2型糖尿病模型大鼠肝脏脂代谢相关基因的筛选及生物信息学分析

肝的脂肪代谢异常和胰岛素抵抗（insulin resistance，IR）对促进2型糖尿病（type 2 diabetes mellitus，T2DM）的发生与发展具有显著影响。但此过程复杂，参与调控基因目前尚未完全清楚。有研究表明，脂肪酸分解、氨基酸代谢、肝糖原合成等生物过程对糖尿病的形成具有促进作用。为了阐明这一调控机制，本文通过基因芯片技术研究GK（Goto-Kakizaki）大鼠和WKY（Wistar-Kyoto）大鼠肝差异基因对肝的脂肪代谢和胰岛素抵抗的影响，探讨可引起2型糖尿病发病的分子机制。从基因表达数据库（GEO）获取GSE13271基因表达谱，并对原始数据进行标准化处理。通过GO（Gene Ontology）、KEGG（Kyoto Encyclopedia of Genes and Genomes enrichment）、String和Cytoscape软件对差异表达基因进行功能分析。结果从GK和WKY大鼠中分别获得179和278个差异基因，同时从排名前10的路径中筛选出21个差异基因(Aldh1a1, Cyp2c22, bp2,Fabp7,Cyp4a3, Acot1, Acot2,Hsd17b2, Ech1, Hmgcl,Bdh1, Crot, Pex11a, Cpt1a, Hadhb, Gda, Elovl2, Prodh, Agpat3, Sardh, Pigu)，将这些基因与前10个的GO term取交集。最终得到10个显著差异基因(Aldh1a1, Fabp2, Acot1, Acot2, Ech1, Hmgcl, Bdh1, Crot, Cpt1a, Hadhb),功能分析结果显示，肝组织相关基因通过一系列生物过程对肝的脂肪代谢和胰岛素抵抗产生调节作用，从而也为临床糖尿病的治疗以及新作用靶点的发现提供更多参考依据。

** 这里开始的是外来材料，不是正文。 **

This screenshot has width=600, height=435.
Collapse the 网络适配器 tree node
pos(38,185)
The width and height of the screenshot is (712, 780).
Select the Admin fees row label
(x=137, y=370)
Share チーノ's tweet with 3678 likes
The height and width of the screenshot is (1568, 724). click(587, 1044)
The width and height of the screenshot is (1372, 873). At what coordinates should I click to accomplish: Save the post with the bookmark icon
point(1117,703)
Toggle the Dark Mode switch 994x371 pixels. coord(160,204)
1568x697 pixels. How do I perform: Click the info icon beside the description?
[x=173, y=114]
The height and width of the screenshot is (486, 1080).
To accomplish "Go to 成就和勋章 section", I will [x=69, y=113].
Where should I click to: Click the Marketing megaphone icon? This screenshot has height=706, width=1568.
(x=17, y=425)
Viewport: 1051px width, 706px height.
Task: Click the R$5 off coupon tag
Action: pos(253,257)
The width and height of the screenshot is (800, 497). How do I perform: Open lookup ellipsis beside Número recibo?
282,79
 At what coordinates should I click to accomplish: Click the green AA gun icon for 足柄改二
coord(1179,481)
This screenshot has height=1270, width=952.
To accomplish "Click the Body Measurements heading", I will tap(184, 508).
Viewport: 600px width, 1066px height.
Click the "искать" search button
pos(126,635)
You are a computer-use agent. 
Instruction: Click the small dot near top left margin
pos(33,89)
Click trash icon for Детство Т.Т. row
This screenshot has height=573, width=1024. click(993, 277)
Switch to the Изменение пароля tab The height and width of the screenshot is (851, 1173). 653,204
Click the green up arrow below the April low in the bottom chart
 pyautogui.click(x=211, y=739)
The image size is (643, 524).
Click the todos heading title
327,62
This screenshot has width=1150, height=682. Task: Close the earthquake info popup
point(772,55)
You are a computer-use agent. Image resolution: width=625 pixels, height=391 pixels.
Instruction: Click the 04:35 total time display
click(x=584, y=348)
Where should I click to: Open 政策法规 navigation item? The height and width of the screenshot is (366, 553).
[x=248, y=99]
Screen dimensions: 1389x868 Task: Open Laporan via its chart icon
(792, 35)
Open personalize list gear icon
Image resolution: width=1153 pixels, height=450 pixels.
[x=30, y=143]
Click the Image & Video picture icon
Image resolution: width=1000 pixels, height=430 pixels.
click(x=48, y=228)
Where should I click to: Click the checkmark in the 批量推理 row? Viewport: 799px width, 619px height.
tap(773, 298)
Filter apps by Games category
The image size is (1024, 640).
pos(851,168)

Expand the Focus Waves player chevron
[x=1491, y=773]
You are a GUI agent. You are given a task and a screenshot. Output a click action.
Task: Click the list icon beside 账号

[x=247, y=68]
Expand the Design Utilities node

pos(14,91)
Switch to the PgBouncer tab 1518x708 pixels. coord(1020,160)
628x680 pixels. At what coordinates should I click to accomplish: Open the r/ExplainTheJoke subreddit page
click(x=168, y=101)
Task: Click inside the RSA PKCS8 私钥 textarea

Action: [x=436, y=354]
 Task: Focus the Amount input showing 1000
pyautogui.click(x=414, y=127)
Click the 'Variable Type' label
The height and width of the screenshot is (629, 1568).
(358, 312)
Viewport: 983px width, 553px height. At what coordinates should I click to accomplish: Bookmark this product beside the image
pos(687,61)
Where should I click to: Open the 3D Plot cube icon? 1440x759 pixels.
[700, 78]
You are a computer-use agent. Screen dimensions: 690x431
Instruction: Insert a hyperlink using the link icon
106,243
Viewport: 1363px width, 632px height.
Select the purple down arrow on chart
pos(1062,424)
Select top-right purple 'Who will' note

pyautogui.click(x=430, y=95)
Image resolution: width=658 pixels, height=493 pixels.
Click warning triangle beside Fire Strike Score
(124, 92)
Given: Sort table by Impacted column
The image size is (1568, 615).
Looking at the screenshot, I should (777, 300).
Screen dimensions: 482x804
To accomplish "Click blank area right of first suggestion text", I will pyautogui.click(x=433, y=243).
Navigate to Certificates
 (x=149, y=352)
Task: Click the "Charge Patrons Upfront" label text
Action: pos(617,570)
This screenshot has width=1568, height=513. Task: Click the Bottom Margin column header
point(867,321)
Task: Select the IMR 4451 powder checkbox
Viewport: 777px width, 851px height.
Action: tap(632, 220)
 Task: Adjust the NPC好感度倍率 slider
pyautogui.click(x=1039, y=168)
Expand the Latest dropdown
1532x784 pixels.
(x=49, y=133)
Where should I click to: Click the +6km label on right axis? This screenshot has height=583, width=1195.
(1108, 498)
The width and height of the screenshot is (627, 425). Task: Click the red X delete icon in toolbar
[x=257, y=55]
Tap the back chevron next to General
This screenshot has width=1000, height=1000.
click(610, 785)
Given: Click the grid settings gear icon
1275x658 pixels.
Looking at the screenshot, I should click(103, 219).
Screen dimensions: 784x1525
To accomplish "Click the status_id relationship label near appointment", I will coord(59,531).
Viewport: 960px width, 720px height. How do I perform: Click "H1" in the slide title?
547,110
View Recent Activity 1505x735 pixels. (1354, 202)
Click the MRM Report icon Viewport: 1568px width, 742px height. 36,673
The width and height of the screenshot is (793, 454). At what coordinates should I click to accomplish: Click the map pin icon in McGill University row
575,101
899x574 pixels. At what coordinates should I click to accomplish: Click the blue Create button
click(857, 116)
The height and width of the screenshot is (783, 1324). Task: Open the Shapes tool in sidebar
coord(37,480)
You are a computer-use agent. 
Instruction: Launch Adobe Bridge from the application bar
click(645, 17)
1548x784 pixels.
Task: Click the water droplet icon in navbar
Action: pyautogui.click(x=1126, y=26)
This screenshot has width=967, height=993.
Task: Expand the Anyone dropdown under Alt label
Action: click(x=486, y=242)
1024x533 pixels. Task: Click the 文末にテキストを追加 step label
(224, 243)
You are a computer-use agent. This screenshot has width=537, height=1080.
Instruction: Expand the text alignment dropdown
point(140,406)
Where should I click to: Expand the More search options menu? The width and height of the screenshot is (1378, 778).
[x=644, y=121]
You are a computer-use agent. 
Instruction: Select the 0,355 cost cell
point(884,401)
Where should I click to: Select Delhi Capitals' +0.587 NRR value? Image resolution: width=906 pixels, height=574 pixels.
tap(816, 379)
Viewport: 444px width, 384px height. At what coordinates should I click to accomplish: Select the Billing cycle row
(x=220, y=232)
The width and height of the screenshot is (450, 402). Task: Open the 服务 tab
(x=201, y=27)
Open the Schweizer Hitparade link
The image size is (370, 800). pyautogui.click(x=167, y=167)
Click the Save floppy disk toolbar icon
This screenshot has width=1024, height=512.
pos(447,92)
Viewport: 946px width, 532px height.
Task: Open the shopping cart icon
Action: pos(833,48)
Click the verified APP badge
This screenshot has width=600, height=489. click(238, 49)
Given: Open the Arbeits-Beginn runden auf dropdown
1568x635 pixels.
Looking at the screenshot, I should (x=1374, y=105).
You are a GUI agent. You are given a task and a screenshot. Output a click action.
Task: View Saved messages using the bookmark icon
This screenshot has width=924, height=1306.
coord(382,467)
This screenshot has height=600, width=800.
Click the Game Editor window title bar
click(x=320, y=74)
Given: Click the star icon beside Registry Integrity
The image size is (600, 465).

Screening and Bioinformatic Analysis of Genes Related to Lipid Metabolism in Liver of Rats with Type 2 Diabetes Mellitus

The abnormal metabolism of liver fat and insulin resistance (IR) plays important roles in the occurrence and development in type 2 diabetes mellitus (T2DM). However, the process is complicated and the genes involved in regulation are not clear. Some studies have shown that the biological processes such as fatty acids decomposition, amino acid metabolism and liver glycogen synthesis can promote the formation of diabetes mellitus. In order to understand the detailed molecular mechanisms of T2DM pathogenesis, the differentially expressed hepatic genes on liver lipid metabolism and IR were studied by cDNA microarray between GK (Goto-Kakizaki) and WKY (Wistar-Kyoto) rats. The expression profile of GSE13271 was downloaded and standardized from gene expression omnibus (GEO). Gene Ontology (GO), Kyoto Encyclopedia of Genes and Genomes enrichment (KEGG), string as well as Cytoscape software was applied to interpret the function of differentially regulated genes. Finally 179 and 278 differentially expressed genes were obtained from GK rats and WKY rats, respectively. A total of 21 differentially expressed genes (Aldh1a1, Cyp2c22, Fabp2, Fabp7, Cyp4a3, Acot1, Acot2, Hsd17b2, Ech1, Hmgcl, Bdh1, Crot, Pex11a, Cpt1a, Hadhb, Gda, Elovl2, Prodh, Agpat3, Sardh, Pigu) were screened from the top ten pathways. The intersection with top ten GO term and 10 most significantly differentially expressed genes (Aldh1a1, Fabp2, Acot1, Acot2, Ech1, Hmgcl, Bdh1, Crot, Cpt1a, Hadhb) were acquired. The functional analysis showed that these genes were related to liver regulation of lipid metabolism and IR through a series of biological processes, which may provide further information for finding potential targets for T2DM.